On 25 April 1974, Zhao received a phone call from Yanzhai Commune (晏寨公社) of Lintong, and was told that farmers in Xiyang Village (西杨) had found terracotta human heads and other fragments. Given the location of the village, which was near the Mausoleum of Qin Shi Huang, Zhao immediately recognized its potential significance. He rushed to the village and was told that the relics had been found 28 days before by local farmers digging a well. Yang Zhifa (杨志发) was the first to find a warrior's head, but he initially mistook it as a jar. The farmers, all brothers, threw away most fragments in the field without knowing what they were. Some villagers took pieces as souvenirs, and children played with others as toys.

When Zhao reached the scene, what he saw confirmed his suspicion. He collected all the pieces he could find, even fragments the size of a fingernail. He took them back to the museum, and began putting the body parts together. He successfully reconstructed life-size armoured soldiers, and named them "Qin Dynasty Terracotta Warriors". However, he did not report the finding to the national government. The Cultural Revolution was not yet over, and he was worried that the statues were going to be smashed as "Four Olds".

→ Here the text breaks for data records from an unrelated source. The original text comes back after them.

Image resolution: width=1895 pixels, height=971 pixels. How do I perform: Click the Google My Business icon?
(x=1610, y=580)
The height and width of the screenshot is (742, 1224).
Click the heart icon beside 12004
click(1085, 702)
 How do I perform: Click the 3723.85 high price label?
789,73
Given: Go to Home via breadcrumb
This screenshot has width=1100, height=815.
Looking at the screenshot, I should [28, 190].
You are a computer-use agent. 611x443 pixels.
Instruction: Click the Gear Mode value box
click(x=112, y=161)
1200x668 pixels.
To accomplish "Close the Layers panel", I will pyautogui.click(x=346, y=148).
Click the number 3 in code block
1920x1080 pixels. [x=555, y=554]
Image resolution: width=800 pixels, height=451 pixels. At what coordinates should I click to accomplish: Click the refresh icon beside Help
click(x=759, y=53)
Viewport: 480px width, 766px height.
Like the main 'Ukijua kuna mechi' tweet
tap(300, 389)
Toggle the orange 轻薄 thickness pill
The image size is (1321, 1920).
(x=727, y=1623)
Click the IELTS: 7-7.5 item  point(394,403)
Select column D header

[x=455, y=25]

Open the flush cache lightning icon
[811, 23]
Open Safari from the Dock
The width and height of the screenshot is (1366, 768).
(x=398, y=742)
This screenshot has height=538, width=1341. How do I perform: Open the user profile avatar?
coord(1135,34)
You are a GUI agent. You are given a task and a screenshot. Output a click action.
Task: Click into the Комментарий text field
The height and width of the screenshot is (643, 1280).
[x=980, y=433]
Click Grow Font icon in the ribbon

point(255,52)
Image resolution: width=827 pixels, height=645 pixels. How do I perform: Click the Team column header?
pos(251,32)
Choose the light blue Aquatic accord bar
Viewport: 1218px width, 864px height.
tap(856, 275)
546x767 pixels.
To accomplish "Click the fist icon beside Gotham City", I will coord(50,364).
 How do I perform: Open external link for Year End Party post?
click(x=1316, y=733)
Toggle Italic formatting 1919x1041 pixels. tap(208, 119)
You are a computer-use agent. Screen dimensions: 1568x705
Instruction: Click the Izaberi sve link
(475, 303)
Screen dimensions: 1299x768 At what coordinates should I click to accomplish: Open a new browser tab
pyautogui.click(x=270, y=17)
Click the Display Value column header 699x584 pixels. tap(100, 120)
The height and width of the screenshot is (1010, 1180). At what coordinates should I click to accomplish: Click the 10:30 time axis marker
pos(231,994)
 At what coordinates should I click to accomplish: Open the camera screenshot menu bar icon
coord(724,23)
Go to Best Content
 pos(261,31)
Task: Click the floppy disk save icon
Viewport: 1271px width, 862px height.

A few months later, Lin Anwen (蔺安稳), a journalist of the Xinhua News Agency heard about the discovery while visiting relatives in Lintong. When Lin visited the museum and saw the restored warriors, Zhao asked him not to write about them. However, Lin ignored his request and publicized the finding when he returned to Beijing. The news reached the top of the Chinese leadership, which did not order the warriors' destruction as Zhao had feared. Instead, a formal excavation was organized and more than 500 warriors were unearthed within months.

The discovery of the Terracotta Warriors quickly became known worldwide, and was recognized as one of the world's most important archaeological discoveries of the 20th century. A museum was opened on the site in 1979, which has since attracted visitors from all over the world, transforming sleepy Lintong into a tourism hotspot. In 1990, Zhao was officially recognized by the Chinese government as the discoverer of the Terracotta Warriors.

== Later career ==
Zhao did not move to the new museum, but remained as curator of the Lintong Museum until his retirement. In the 1980s, he redesigned Lintong Museum in the style of traditional Chinese architecture, but it attracted few visitors.

He led or participated in the excavation of many archaeological sites, including the Neolithic Jiangzhai, other sites in Qin Shi Huang's vast mausoleum complex, the Huaqing Pool, the Tang dynasty Shangfang Pagoda, the Guanshan Tang tomb, and the Ming dynasty tomb of Liu Mao. Lintong Museum became filled with his findings, with an entire room devoted to Tang art. He published four books and more than 40 articles in academic journals. His main interest was Buddhist stelae, which filled another room at his museum.

== Personal life ==
Zhao was married and had two sons. His younger son, Zhao Qi (赵奇), also studied archaeology. According to Zhao Qi, his father was an extremely reticent man who rarely said anything except when discussing archaeology.

Zhao Kangmin died on 16 May 2018, at the age of 81.